Condensation of 1,4-dichloro-2-butene (I) with phenolic derivative (II) in the presence of K2CO3 yields compound (III), which is then converted into acetate (IV) after treatment with ammonium tetrabutyl acetate in acetone. Saponification of (IV) with NaOH in MeOH affords alcohol (V), which is then subjected to Claisen rearrangement by refluxing in ethyl orthoacetate to provide ester (VI). Reduction of (VI) with LiAlH4 in Et2O gives alcohol (VII), which is then condensed with benzotriazine-4-one (VIII) by means of a Mitsunobu reaction with PPh3 and DEAD in THF to furnish compound (IX). Treatment of (IX) with Zn(CN)2 and Pd(PPh3)4 in DMF yields cyano derivative (X), which is then converted into carboxylic acid (XI) either by treatment with NaIO4 and RuCl3 in CCl4:ACN:H2O or by treatment with H5IO6 and RuCl3 followed by reaction with CrO3 and H2SO4. Finally, the target product is obtained by reaction of (XI) with protected hydroxylamine (either benzylhydroxylamine or allyl hydroxylamine) by means of EDC, HOBt, Et3N (or DIEA) in CH2Cl2 and removal of the protecting group (either by hydrogenation over Pd/C or by treatment with Pd(PPh3)2Cl2, Bu3SnH, HOAc in CH2Cl2, respectively).
Alternatively, intermediate (VI) can be obtained as follows: 1,4-Dichloro-2-butene (I) is condensed with p-bromophenol (XII) by means of Cs2CO3 in acetonitrile to give compound (XIII), which is then converted into acetate (XIV) after treatment with ammonium tetrabutyl acetate in refluxing acetone.
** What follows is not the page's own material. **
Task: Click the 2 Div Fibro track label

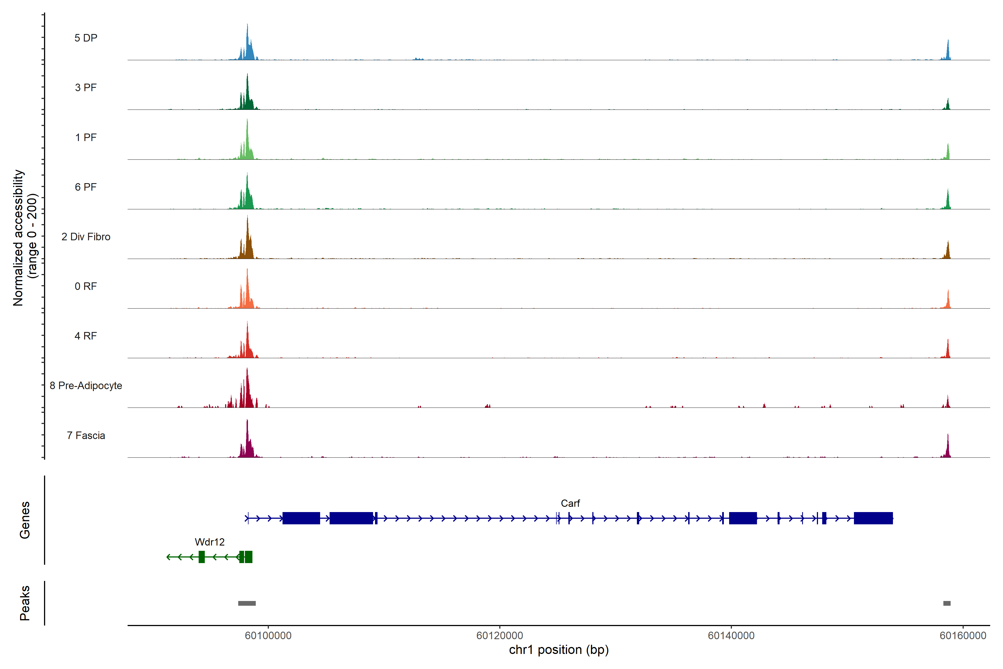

Saponification of (XIV) with NaOH in MeOH affords alcohol (XV), which is then subjected to Claisen rearrangement by refluxing in ethyl orthoacetate in propionic acid to provide ester (XVI). Reduction of (XVI) with LiAlH4 Et2O gives alcohol (XVII), which is finally condensed with 4-bromophenyltributyl tin (XVIII) by means of Pd(PPh3)4 and LiCl in toluene.
Itaconic acid mono-tert-butyl ester (IV) was prepared via esterification of itaconic acid (I) with methanol in the presence of an acidic ion exchange resin to form the mono-methyl ester (II), which was further converted to methyl tert-butyl ester (III) upon treatment with isobutylene and sulfuric acid. Subsequent hydrolysis of the methyl ester function of (III) using LiOH furnished mono-ester (IV). Reduction of acid (IV) to the primary alcohol (V) was accomplished using the NaBH4-I2 reagent. Michael addition of p-bromothiophenol (VI) to the unsaturated ester (V) provided the thioether adduct (VII). Mitsunobu coupling of alcohol (VII) with benzo[1,2,3]triazin-4-one (VIII) yielded the 3-substituted triazinone (IX). The biphenyl system (XI) was then obtained by Suzuki coupling of the aryl bromide (IX) with (4-chlorophenyl)tributyltin (X) in the presence of palladium tetrakis(triphenylphosphine) and lithium chloride. Trifluoroacetic acid-promoted cleavage of the tert-butyl ester group of (XI) gave acid (XII), which was subsequently coupled to O-allyl hydroxylamine (XIII) to afford the allyl hydroxamate (XIV). The O-allyl group was finally removed by treatment with tributyltin hydride and a palladium catalyst.